▶ _Material provided_

########

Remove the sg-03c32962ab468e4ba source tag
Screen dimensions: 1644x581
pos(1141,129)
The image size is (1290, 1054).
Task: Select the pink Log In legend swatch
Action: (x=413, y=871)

########

▶ _Task to complete_
Repeat the whole listing exactly, with no omissions.

▶ _Problem solution_
Remove the sg-03c32962ab468e4ba source tag
Screen dimensions: 1644x581
pos(1141,129)
The image size is (1290, 1054).
Task: Select the pink Log In legend swatch
Action: (x=413, y=871)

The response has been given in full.